Provided records: Begin

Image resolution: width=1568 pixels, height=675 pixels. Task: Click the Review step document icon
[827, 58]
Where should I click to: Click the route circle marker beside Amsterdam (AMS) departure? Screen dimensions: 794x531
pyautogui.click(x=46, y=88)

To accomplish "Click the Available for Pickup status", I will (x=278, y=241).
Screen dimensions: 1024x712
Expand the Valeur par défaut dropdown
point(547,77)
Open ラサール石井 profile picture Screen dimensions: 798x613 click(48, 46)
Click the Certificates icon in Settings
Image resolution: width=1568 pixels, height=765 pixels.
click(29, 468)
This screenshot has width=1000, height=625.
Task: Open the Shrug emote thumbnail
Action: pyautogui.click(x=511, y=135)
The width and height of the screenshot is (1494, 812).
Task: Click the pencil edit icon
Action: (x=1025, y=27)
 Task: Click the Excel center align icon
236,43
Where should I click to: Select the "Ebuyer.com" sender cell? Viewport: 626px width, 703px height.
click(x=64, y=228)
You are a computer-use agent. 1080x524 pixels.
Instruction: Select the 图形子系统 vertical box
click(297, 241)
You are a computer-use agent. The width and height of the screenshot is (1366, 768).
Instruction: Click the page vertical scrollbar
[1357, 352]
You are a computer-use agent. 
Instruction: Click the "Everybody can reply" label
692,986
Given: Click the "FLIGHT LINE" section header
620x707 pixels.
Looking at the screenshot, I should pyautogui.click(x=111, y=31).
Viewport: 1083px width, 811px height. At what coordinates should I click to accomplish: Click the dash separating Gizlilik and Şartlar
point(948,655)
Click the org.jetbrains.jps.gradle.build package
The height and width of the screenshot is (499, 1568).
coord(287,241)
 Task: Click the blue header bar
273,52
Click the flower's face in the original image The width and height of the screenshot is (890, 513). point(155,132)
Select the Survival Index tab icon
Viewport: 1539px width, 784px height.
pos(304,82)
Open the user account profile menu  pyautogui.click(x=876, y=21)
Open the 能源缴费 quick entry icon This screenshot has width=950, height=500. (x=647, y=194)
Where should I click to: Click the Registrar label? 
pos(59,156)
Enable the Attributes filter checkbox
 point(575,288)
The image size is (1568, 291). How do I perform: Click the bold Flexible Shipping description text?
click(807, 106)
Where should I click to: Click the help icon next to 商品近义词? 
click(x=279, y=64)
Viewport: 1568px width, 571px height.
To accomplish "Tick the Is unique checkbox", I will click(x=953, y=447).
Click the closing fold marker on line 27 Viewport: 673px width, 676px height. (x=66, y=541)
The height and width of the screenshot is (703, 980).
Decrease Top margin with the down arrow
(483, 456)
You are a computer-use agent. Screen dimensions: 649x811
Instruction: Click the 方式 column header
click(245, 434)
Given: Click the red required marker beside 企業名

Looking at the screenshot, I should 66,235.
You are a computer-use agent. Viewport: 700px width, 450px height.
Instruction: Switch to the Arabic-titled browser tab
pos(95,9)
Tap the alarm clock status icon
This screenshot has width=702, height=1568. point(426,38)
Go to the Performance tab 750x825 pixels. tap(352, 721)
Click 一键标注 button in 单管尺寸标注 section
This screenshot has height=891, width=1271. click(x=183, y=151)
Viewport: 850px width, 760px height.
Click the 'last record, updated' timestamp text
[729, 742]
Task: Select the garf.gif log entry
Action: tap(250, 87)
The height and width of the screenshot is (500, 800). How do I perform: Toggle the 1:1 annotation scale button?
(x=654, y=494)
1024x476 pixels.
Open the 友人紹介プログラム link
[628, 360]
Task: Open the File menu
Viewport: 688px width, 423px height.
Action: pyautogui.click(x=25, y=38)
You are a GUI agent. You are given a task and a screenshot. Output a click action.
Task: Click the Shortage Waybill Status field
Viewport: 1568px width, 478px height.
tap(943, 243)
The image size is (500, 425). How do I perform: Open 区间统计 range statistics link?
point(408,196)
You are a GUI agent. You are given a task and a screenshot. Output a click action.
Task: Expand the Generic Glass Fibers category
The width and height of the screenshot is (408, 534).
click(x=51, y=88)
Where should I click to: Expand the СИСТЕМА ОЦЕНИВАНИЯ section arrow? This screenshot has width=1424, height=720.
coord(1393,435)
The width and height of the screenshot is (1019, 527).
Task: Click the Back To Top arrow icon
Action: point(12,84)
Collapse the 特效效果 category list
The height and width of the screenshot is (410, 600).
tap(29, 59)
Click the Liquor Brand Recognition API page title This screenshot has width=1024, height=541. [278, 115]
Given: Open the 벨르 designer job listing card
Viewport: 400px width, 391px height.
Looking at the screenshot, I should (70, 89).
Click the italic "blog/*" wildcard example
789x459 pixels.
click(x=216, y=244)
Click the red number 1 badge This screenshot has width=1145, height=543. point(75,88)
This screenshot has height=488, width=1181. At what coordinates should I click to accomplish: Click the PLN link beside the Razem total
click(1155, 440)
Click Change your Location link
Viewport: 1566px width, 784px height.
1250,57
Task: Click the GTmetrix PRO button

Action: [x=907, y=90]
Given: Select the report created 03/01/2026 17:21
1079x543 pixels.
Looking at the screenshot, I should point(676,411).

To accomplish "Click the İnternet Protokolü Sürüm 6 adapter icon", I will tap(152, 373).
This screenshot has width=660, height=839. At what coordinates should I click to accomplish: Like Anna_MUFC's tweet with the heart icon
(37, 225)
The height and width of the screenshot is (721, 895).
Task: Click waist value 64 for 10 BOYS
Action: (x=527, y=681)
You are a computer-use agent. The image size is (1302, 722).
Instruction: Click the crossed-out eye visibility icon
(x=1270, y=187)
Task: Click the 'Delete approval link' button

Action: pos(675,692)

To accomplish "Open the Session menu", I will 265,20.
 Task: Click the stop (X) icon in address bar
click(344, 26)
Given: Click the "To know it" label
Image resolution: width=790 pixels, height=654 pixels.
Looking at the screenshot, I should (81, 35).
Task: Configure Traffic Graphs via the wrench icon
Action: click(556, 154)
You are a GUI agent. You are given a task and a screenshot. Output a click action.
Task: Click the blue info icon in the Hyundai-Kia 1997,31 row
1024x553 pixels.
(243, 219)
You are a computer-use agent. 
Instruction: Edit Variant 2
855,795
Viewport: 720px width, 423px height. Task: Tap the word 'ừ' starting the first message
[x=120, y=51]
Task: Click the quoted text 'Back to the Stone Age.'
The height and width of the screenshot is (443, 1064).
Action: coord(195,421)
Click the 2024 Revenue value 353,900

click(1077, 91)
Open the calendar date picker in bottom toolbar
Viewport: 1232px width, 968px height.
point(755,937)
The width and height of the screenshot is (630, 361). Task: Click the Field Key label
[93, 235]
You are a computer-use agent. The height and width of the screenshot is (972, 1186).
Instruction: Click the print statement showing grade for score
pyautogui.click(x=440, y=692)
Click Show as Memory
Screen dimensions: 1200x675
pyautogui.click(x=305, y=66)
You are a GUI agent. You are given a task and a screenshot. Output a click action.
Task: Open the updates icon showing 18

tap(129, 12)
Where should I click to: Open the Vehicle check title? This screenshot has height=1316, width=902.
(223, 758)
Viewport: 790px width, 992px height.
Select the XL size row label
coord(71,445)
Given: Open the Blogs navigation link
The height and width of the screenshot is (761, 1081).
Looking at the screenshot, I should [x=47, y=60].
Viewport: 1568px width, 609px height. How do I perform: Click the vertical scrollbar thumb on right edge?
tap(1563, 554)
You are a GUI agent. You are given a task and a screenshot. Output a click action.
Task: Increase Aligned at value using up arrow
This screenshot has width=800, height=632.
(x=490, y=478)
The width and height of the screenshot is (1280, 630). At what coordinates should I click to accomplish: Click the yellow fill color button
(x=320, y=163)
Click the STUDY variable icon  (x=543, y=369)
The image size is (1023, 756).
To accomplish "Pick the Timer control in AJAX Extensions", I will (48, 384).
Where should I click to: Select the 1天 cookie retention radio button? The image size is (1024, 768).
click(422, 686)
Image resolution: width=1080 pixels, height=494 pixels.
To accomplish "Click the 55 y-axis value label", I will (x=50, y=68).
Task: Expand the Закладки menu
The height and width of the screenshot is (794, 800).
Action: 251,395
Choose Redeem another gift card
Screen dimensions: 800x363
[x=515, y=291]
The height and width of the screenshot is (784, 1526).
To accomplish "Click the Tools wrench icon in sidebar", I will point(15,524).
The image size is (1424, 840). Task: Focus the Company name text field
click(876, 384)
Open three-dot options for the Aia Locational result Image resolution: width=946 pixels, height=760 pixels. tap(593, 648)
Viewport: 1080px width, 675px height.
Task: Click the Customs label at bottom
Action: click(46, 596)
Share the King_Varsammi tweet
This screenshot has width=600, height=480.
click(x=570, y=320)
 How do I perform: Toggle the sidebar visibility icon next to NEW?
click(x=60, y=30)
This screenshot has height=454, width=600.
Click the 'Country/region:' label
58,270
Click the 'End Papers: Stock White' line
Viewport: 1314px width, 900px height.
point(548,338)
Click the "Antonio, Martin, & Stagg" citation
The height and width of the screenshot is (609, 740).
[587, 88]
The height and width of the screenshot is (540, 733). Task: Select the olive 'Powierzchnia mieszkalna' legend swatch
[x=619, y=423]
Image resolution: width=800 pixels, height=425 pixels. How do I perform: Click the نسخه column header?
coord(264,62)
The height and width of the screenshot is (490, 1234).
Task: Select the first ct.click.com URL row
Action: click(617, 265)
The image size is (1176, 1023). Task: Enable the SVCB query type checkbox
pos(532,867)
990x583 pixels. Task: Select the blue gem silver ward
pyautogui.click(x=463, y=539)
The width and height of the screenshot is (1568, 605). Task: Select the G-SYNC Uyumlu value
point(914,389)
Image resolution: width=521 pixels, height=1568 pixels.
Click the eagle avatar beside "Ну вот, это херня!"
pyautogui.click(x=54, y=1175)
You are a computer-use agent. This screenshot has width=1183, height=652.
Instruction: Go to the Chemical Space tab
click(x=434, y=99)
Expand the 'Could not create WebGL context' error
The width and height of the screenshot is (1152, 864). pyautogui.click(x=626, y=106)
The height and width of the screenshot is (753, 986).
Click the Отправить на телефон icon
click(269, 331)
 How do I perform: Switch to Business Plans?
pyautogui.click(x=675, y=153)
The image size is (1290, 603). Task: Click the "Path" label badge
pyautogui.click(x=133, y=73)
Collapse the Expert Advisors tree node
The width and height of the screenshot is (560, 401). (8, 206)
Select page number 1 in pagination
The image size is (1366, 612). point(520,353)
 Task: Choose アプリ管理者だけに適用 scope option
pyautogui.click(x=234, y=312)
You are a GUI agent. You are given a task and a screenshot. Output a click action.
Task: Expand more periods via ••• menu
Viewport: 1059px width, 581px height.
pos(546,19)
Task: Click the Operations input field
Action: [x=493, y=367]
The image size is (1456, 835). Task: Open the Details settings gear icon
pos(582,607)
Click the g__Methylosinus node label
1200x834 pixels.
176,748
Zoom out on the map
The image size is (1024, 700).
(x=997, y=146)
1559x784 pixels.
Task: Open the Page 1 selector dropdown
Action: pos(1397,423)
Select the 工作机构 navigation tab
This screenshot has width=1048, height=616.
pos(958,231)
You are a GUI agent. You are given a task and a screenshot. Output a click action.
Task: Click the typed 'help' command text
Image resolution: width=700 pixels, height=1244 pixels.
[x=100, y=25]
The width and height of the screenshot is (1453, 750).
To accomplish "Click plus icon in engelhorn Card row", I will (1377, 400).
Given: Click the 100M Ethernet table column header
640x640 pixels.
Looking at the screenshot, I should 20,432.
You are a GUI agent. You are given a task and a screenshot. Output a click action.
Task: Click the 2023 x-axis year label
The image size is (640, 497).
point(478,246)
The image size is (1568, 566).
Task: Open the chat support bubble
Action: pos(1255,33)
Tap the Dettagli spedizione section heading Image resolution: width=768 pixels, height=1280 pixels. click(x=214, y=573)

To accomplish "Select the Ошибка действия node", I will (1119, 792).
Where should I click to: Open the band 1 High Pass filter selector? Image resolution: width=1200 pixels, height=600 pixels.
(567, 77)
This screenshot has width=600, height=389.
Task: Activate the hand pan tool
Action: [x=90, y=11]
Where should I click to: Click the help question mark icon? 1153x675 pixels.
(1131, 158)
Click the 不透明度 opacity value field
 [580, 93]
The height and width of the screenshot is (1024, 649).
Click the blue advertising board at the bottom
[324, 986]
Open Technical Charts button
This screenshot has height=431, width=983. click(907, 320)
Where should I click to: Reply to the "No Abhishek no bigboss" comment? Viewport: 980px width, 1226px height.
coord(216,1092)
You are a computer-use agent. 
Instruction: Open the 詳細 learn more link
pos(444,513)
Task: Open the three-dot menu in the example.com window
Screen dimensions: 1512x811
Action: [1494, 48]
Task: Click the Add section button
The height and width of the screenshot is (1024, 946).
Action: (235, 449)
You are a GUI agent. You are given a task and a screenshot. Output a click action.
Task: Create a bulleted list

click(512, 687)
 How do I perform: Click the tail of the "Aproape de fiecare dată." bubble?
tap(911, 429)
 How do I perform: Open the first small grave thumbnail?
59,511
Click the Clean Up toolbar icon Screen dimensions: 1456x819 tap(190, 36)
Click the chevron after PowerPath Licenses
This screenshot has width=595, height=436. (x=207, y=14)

Provided records: End

## Exercise aim
Your answer must be the lines above from the one containing "Click the red number" to the one containing "Task: Click the quoted", both included, restated word for word.

## Response to this exercise
Click the red number 1 badge This screenshot has width=1145, height=543. point(75,88)
This screenshot has height=488, width=1181. At what coordinates should I click to accomplish: Click the PLN link beside the Razem total
click(1155, 440)
Click Change your Location link
Viewport: 1566px width, 784px height.
1250,57
Task: Click the GTmetrix PRO button

Action: [x=907, y=90]
Given: Select the report created 03/01/2026 17:21
1079x543 pixels.
Looking at the screenshot, I should point(676,411).

To accomplish "Click the İnternet Protokolü Sürüm 6 adapter icon", I will tap(152, 373).
This screenshot has width=660, height=839. At what coordinates should I click to accomplish: Like Anna_MUFC's tweet with the heart icon
(37, 225)
The height and width of the screenshot is (721, 895).
Task: Click waist value 64 for 10 BOYS
Action: (x=527, y=681)
You are a computer-use agent. The image size is (1302, 722).
Instruction: Click the crossed-out eye visibility icon
(x=1270, y=187)
Task: Click the 'Delete approval link' button

Action: pos(675,692)

To accomplish "Open the Session menu", I will 265,20.
 Task: Click the stop (X) icon in address bar
click(344, 26)
Given: Click the "To know it" label
Image resolution: width=790 pixels, height=654 pixels.
Looking at the screenshot, I should (81, 35).
Task: Configure Traffic Graphs via the wrench icon
Action: click(556, 154)
You are a GUI agent. You are given a task and a screenshot. Output a click action.
Task: Click the blue info icon in the Hyundai-Kia 1997,31 row
1024x553 pixels.
(243, 219)
You are a computer-use agent. 
Instruction: Edit Variant 2
855,795
Viewport: 720px width, 423px height. Task: Tap the word 'ừ' starting the first message
[x=120, y=51]
Task: Click the quoted text 'Back to the Stone Age.'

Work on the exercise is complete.